5. Annexe
Interprétation des données
Les facteurs suivants doivent être pris en compte pour interpréter les données contenues dans le présent rapport :
- Le gouvernement du Canada présente sa déclaration en vertu de l'exercice financier du 1er avril au 31 mars. Veuillez noter que, dans les tableaux, les graphiques et les explications, toutes les références aux investissements effectués en vertu de la Loi sur Investissement Canada pour une année donnée se rapportent à l'exercice financier de cette même année; par exemple, 2009 se réfère à l'année comprise entre le 1er avril 2009 et le 31 mars 2010.
- Les acquisitions sont enregistrées selon la valeur des actifs de l'entreprise canadienne visée par l'acquisition, d'après les derniers états financiers de la société, et non pas d'après le prix d'achat réel.

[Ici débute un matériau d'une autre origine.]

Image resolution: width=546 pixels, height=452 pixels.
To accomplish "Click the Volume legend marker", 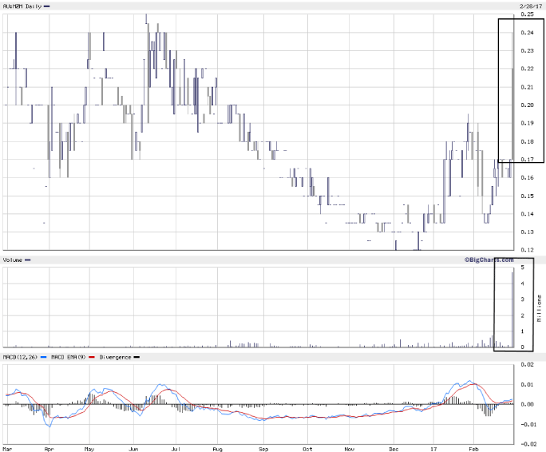I will coord(28,260).
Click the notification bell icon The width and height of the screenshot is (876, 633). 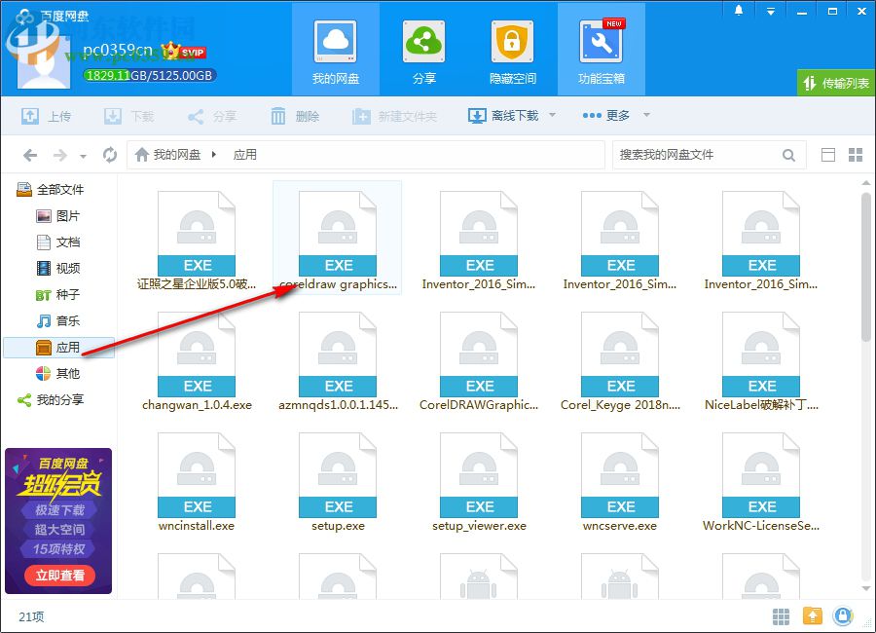click(739, 10)
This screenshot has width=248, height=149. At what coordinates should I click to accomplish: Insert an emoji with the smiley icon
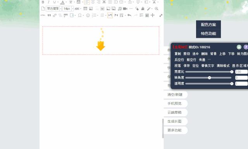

- Les projets concernant l'établissement de nouvelles entreprises sont enregistrés d'après la somme des investissements prévus au cours des deux premières années d'exploitation.
- Il est possible que les données ne révèlent pas le nombre exact ni la valeur réelle des entreprises acquises ou nouvellement créées par des investisseurs internationaux et devant faire l'objet d'un avis d'investissement, et ce, pour les raisons suivantes :
- Il se peut que deux investisseurs (ou plus) présentent séparément un avis concernant l'acquisition d'une même entreprise canadienne. Dans de tels cas, chaque proposition est enregistrée comme une opération distincte.
- Depuis juin 1999, la responsabilité aux termes de la Loi sur Investissement Canada (LIC ou la Loi) à l'égard des activités énumérées à l'Annexe IV du Règlement concernant l'investissement au Canada a été transférée au ministère du Patrimoine canadien. En conséquence, depuis cette date, les statistiques ne tiennent pas compte des investissements par les non-Canadiens dans des entreprises œuvrant uniquement dans des activités énumérées à l'Annexe IV.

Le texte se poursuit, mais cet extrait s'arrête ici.